Ex-presidente do Supremo Tribunal Federal faz elogios à atuação de Joaquim Barbosa, mas diz que relevância da Corte é bem anterior ao julgamento do mensalão
Eles chegaram juntos ao Supremo, no mesmo dia, 25 de junho de 2003, nomeados pelo então presidente Luiz Inácio Lula da Silva. Ayres Britto aposentou-se em novembro de 2012, pela compulsória, quando o mais polêmico julgamento da história do STF já estava em curso.
Joaquim Barbosa, hoje presidente da Corte, anunciou na quinta-feira passada sua aposentadoria precoce para junho. Leva no currículo depoimentos acalorados sobre seu estilo, sobretudo na condução do processo que o notabilizou.
Qual a avaliação do sr. da era Joaquim Barbosa?
Ele conseguiu converter irrestritamente, irretocavelmente, pré-requisitos de investidura em requisitos de desempenho, independência, conhecimentos técnicos, notável saber jurídico, reputação ilibada, espírito público. A Constituição exige, como condição de investidura, qualidades que Joaquim Barbosa apresentou. Foi corajoso, estudioso, atualizado.
Advogados e juízes conferem a ele truculência, dizem que o ministro não vai deixar saudades.
Eu não gostaria de falar sobre a contundência dele, do jeito meio desabrido de falar, das vezes em que ele se antagonizou no plano pessoal com alguns ministros. Não quero falar. Senões estão no plano do temperamento. O que interessa é o desempenho dele, no plano de caráter. Eu secundarizo a questão temperamental.
Ele deu um papel de protagonista ao Supremo?

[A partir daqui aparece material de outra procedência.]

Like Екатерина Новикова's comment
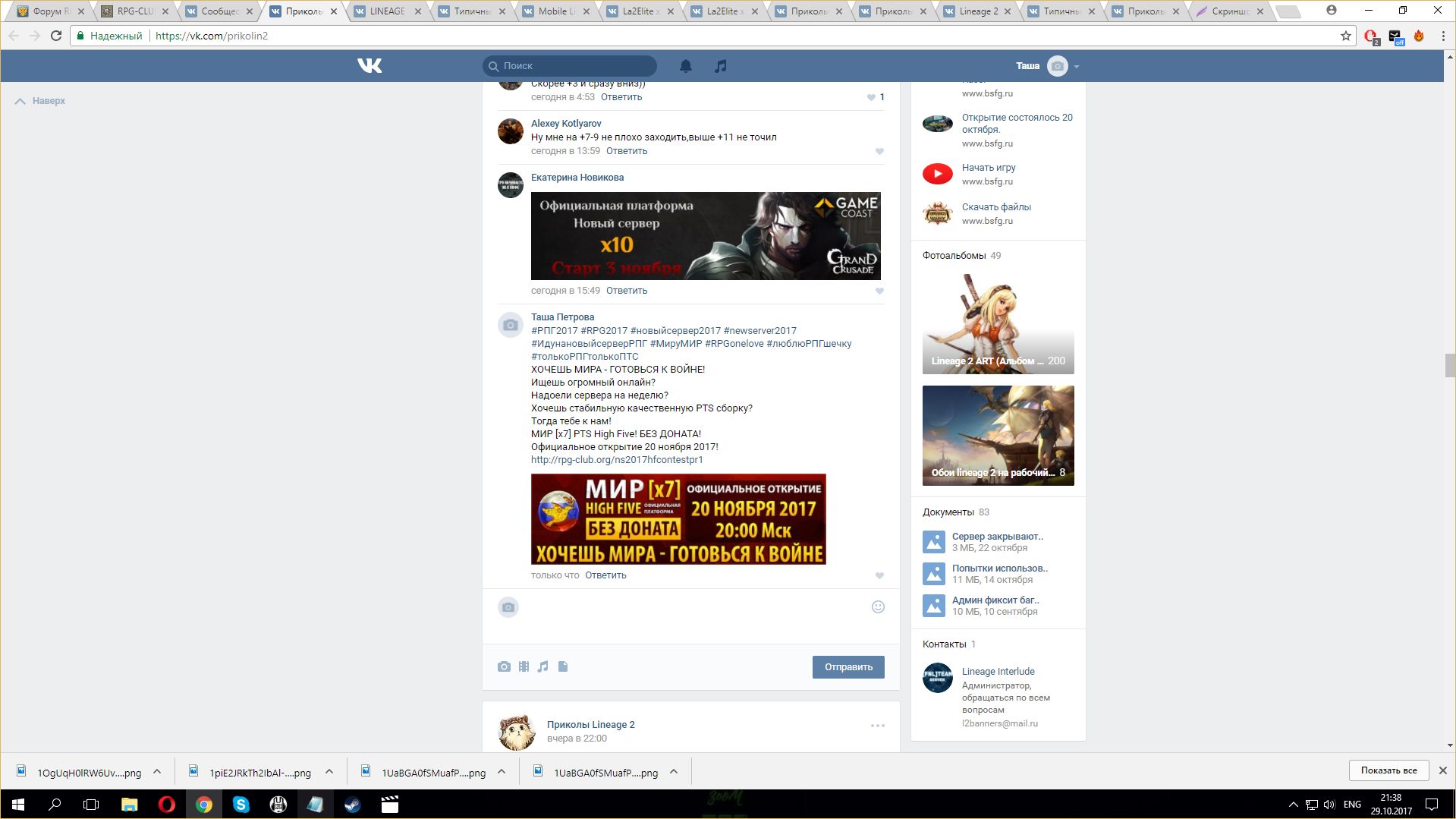click(x=879, y=291)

Esse protagonismo do Supremo antecedeu, e muito, a ação penal 470 (mensalão). O que eu chamo de protagonismo é o STF mediante correta interpretação da Constituição. O protagonismo se traduz na interferência no curso da vida do País. Toda Constituição traz consigo essa proposta de refundação do País, levar o País a funcionar em nova fase democrática, ética, quebra de preconceitos. Isso o Supremo já vinha fazendo antes (do processo do mensalão). O STF vai continuar no seu curso de protagonista, mais afeito à vitalização do texto constitucional. A proatividade que hoje se verifica é muito anterior à ação penal 470 (mensalão).

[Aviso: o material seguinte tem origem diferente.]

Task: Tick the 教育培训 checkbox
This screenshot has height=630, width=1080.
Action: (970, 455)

Ele foi o responsável por levar adiante o julgamento?
Entre abril e novembro de 2012 eu coloquei o processo em julgamento, depois de duas sessões administrativas para deliberar. Sob meu comando formatamos as sessões e o regime de trabalho concentrado, de segunda a sexta-feira, reservamos de agosto a novembro para essa causa. Uma logística que deu certo. Essa história processual teve começo, meio e fim. Joaquim relator, Lewandowski revisor e eu presidia e formatava as sessões. Fiz tudo que me foi possível para legitimar o julgamento, para que, ao final, as pessoas pudessem concordar e não concordar com a Justiça. Ninguém poderá dizer que se tratou de um julgamento de exceção. As 15 primeiras sessões reservei só para os advogados, para que ninguém depois pudesse falar em cerceamento de defesa. A dosimetria das penas fizemos em público.
Como a Corte interferia na vida do País antes do mensalão?
O protagonismo se deu por meio de decisões que causaram grande impacto no mundo civilizado. O Supremo foi um agente de transformação muito antes da ação 470. Eu relatei a demanda das células-tronco embrionárias, a homoafetividade, Raposa Serra do Sol. Fui o primeiro relator da Lei da Ficha Limpa. Relatei processos de fidelidade partidária no TSE. O STF decidiu sobre a marcha da maconha, liberdade de imprensa, cotas raciais e cotas sociais. Relatei a demanda que autoriza o trabalhador a fazer uso da sua aposentadoria voluntária depois de 30 anos de contribuição e pode continuar no emprego fazendo jus ao salário e a proventos proporcionais às custas do INSS. Isso beneficiou 8 milhões de pessoas. Teve também a interrupção de gravidez de anencéfalo. No âmbito do Judiciário proibimos o nepotismo, houve 4 mil exonerações. Foi um tranco na nossa tradição patrimonialista. A tradição patriarcal foi duramente atingida com a declaração de constitucionalidade da Lei Maria da Penha. Tudo isso serviu até como preparatório para a mentalidade que prevaleceu no julgamento da ação 470. O Supremo já estava habituado a tomar decisões impactantes.